UNION CONFÉDÉRALE CFDT DES RETRAITÉS

Notre activité


Seul à deux !


Elle ne s’en souvient plus parce que sa mémoire est altérée par des souvenirs plus lointains qui lui cachent la réalité. Elle l’appelle « monsieur » mais sourit tout le temps et accepte qu’il s’occupe d’elle… tout le temps, tout son temps. Ils se sont mariés voilà 50 ans.

La maladie s’étend, perfidement, lui volant quotidiennement un geste, un mot, un prénom, un visage qu’elle ne reconnaît plus, un regard perdu dans le vague ou le passé lointain. Mais lui s’accroche : il faut ne pas la laisser seule, il faut continuer de lui parler, de sortir. Mais il est de plus en plus seul à deux.

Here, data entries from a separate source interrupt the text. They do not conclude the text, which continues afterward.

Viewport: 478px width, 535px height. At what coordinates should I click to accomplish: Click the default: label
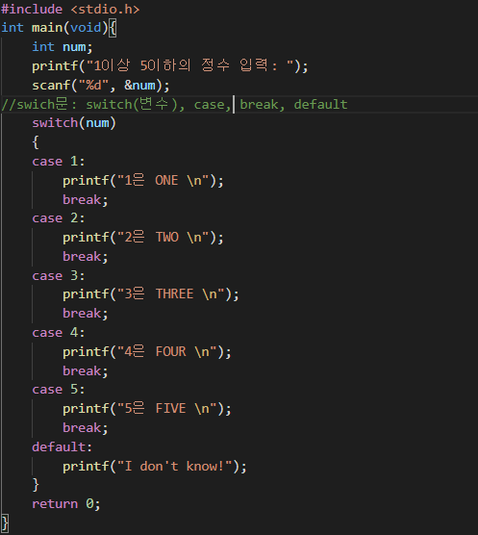click(63, 447)
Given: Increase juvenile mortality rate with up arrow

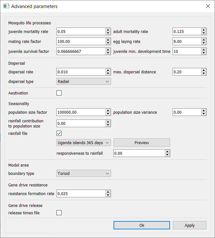Looking at the screenshot, I should click(x=108, y=30).
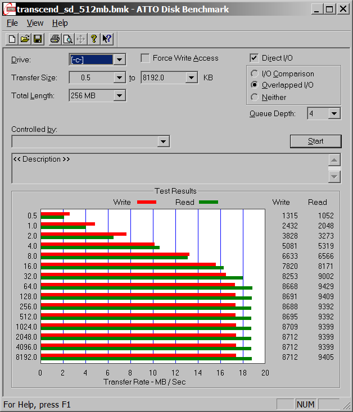353x412 pixels.
Task: Open the File menu
Action: point(12,23)
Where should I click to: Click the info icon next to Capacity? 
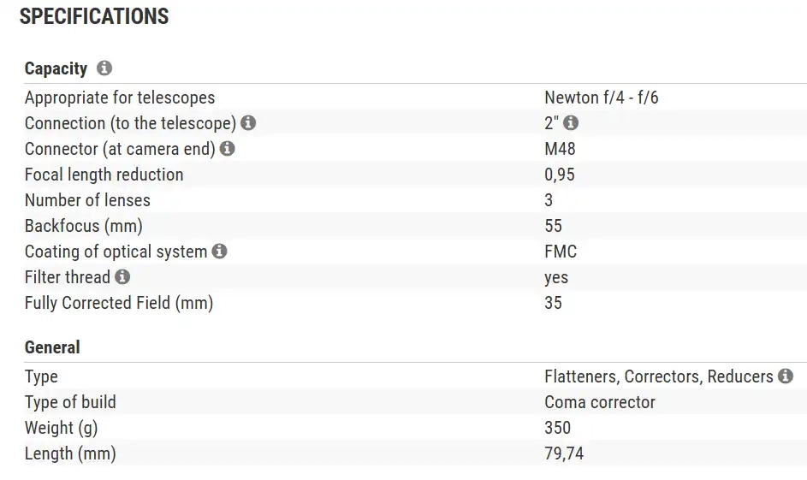coord(104,68)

On fait appel à l’assistante sociale qui va libérer des heures. Des heures pour la toilette, des heures pour l’entretien de la maison mais des heures au « barème de l’allocation personnalisée d’autonomie ».

La maladie progresse. Elle s’attaque aux fonctions « toilettes » pour lesquelles il n’y a pas d’heure fixe. Elle s’attaque aux gestes vitaux comme manger seule. Heureusement, elle continue de sourire, pas forcément de lui sourire. Elle sourit…
Il prend un créneau de 30 minutes chaque matin pour quelques courses rapides.

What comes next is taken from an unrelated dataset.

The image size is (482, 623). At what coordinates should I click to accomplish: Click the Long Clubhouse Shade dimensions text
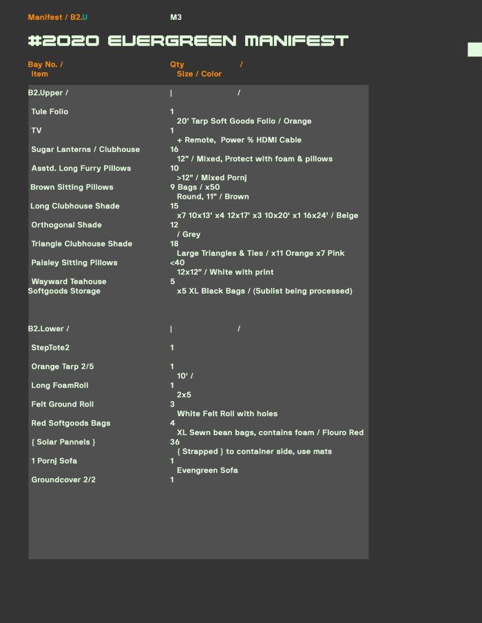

Maintenant elle dort beaucoup. Pour lui, les allers et retours dans la chambre deviennent de plus en plus fatigants pour ses 80 ans. Alors il installe un canapé dans la salle à manger. Heureusement, dans la ville à côté, il peut chaque mardi après-midi prendre un peu de répit car elle va à une séance de groupe où bientôt hélas elle ne pourra plus être acceptée : trop « dépendante » !

Leurs enfants travaillent et ne peuvent pas aider, ayant eux-mêmes des enfants en bas âge. Lui ne se plaint jamais, même si désormais il ne peut plus l’emmener dehors car elle ne veut presque plus marcher.

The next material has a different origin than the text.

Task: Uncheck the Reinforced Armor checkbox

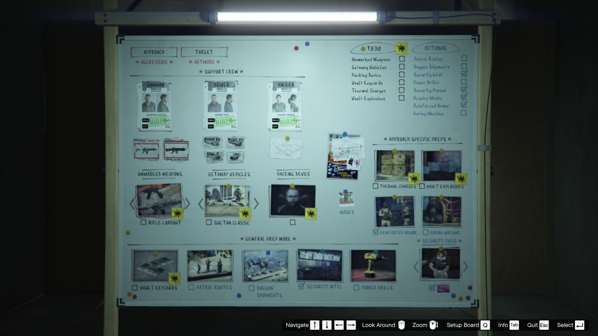Action: pos(376,232)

Et puis au bout de presque cinq années, après une mauvaise grippe, elle va définitivement vivre en Ehpad à quelques kilomètres. Et chaque après-midi, sept jours sur sept, il va la visiter de 14 h 00 à 17 h 00. « Cela me permet de lui donner encore son goûter et puis je lui caresse les joues. Elle me sourit. »

La seule fois où il a élevé le ton, c’est lorsqu’il a reçu la première facture de l’établissement : « Comment font ceux qui n’ont qu’une retraite pour payer des sommes pareilles ? »

Il prend sa vieille voiture et se dirige vers la ville d’à côté. Là, il a encore sa femme… Pour toujours.